◆ **EXERCISE**
Each line of the records that holds the word "section" should be copied out.
---------- RECORDS FOR THE TASK
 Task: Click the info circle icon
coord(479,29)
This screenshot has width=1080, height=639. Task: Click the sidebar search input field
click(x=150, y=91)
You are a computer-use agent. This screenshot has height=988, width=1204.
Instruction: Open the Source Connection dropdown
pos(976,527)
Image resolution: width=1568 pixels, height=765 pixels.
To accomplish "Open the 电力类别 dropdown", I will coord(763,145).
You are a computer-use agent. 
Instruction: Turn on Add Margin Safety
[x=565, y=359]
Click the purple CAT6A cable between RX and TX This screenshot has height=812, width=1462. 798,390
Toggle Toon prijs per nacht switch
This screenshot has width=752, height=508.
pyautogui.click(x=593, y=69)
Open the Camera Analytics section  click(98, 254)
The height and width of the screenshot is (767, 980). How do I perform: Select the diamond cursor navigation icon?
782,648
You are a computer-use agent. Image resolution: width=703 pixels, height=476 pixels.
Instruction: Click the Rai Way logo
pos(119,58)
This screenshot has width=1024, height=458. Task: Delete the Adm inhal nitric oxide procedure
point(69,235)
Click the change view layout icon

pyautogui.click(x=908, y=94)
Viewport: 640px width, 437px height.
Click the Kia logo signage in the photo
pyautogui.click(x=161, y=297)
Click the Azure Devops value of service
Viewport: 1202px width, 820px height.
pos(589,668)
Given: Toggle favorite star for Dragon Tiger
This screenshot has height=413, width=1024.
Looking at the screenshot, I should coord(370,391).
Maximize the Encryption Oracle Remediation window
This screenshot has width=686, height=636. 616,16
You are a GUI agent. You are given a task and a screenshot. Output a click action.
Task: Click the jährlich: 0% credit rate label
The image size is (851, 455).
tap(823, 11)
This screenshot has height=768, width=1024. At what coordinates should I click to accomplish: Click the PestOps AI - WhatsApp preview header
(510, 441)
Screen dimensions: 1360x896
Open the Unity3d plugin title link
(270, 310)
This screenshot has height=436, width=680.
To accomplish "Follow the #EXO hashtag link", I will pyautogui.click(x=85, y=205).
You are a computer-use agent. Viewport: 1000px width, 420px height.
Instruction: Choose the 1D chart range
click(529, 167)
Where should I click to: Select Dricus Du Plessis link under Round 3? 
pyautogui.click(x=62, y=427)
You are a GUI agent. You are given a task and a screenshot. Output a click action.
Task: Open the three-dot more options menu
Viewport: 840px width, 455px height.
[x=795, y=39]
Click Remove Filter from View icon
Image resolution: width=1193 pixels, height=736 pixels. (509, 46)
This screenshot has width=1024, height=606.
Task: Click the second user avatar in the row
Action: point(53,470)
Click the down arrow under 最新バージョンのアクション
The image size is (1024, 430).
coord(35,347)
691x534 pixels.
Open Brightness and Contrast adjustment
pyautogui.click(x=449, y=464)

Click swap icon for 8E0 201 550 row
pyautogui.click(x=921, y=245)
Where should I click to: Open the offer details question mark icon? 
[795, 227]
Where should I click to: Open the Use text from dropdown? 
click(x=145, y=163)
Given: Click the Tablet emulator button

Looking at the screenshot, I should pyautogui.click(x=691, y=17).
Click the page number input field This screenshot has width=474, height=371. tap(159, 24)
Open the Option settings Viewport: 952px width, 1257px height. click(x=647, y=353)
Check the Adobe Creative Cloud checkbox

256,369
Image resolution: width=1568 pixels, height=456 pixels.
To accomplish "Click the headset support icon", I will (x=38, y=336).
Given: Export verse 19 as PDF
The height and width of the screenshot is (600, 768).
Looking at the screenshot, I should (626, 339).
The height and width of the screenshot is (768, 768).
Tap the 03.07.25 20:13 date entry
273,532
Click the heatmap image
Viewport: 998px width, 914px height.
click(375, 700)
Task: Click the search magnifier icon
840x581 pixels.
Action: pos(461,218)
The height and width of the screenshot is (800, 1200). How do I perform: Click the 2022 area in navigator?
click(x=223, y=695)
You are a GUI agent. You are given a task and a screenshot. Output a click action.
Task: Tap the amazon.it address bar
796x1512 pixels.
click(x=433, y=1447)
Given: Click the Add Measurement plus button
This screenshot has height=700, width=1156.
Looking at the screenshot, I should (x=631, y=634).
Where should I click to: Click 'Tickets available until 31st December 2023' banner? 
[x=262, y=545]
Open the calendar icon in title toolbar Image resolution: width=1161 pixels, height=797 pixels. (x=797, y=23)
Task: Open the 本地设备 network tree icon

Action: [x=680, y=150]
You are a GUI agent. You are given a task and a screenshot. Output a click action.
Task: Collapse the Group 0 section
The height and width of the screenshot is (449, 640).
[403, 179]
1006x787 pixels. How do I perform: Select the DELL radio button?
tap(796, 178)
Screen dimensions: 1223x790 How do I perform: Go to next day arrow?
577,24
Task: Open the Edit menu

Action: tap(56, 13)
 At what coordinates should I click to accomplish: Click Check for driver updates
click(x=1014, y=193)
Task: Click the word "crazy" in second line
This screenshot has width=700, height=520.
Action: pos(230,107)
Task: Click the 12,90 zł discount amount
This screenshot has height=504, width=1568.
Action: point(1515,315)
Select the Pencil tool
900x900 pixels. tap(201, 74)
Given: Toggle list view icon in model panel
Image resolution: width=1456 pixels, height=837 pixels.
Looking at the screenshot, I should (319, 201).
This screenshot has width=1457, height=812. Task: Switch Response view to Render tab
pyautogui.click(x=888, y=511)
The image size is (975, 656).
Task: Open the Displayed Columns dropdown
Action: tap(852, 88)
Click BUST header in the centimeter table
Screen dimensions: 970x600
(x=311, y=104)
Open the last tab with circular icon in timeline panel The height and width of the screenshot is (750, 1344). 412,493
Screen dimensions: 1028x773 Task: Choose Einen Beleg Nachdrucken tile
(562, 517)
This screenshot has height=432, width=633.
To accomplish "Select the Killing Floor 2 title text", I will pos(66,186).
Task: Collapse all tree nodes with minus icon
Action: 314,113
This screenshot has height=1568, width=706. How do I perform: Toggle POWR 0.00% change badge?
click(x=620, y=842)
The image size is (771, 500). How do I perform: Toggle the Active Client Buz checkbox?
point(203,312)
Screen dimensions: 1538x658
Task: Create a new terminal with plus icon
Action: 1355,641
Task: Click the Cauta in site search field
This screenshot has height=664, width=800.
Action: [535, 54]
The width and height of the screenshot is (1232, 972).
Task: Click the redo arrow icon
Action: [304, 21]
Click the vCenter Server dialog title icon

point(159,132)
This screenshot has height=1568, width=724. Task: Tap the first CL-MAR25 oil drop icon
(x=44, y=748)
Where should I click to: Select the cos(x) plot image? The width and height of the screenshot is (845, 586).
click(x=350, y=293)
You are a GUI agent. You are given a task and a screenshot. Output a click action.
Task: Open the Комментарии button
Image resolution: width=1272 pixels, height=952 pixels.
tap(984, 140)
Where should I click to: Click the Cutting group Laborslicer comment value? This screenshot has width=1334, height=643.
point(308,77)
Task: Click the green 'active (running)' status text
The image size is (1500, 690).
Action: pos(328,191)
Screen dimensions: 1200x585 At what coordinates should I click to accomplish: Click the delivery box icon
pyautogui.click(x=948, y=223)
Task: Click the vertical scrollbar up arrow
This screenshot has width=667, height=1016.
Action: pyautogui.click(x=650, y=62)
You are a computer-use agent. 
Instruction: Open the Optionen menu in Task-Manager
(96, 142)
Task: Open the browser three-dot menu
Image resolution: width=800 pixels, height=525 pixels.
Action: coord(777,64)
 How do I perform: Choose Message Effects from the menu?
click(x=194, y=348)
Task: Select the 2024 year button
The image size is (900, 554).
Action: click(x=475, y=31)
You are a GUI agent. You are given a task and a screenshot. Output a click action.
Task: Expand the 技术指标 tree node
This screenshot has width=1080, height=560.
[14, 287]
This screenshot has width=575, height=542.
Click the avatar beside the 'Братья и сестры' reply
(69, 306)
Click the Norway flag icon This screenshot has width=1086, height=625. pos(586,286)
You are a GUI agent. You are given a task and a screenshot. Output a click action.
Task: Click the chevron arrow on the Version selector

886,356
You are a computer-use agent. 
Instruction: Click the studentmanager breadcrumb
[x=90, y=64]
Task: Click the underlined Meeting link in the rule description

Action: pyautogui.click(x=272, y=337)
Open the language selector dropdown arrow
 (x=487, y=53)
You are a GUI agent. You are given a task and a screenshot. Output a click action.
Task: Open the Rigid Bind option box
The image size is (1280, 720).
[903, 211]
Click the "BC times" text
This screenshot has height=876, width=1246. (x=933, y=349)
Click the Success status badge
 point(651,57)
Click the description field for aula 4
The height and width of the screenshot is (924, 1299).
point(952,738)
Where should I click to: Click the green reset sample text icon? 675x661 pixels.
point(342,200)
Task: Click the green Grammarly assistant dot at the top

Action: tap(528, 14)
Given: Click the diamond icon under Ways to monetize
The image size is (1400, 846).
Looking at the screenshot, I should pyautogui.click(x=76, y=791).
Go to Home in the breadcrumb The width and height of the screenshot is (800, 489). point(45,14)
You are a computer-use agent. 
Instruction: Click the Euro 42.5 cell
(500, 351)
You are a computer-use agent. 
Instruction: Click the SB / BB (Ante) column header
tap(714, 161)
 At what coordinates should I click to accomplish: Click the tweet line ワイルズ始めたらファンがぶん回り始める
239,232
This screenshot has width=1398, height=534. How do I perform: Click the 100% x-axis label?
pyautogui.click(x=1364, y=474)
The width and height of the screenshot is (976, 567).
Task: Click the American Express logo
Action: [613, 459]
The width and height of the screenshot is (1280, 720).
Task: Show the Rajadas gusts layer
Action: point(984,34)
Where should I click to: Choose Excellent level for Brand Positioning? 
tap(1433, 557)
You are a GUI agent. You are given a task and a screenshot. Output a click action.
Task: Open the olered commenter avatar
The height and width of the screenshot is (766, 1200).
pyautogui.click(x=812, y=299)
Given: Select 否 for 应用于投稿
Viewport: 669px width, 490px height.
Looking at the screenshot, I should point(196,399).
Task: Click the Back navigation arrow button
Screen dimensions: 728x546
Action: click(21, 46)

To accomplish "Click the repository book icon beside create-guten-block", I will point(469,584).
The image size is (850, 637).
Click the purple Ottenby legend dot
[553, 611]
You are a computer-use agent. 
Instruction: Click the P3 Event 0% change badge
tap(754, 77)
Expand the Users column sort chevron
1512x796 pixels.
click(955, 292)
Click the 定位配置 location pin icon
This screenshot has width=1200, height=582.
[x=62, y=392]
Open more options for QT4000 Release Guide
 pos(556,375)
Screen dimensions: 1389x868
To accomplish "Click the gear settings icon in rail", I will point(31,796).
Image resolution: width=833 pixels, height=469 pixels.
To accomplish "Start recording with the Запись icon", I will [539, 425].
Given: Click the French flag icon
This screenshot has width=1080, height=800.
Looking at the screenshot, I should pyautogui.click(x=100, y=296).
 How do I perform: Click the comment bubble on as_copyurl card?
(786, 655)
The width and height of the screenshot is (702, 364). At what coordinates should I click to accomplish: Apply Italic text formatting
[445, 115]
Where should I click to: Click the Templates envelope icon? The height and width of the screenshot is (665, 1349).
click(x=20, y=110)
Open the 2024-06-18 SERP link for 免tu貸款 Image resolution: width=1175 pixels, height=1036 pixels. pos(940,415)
--------------------
◆ **SOLUTION TO THIS TASK**
Open the Camera Analytics section  click(98, 254)
Task: Collapse the Group 0 section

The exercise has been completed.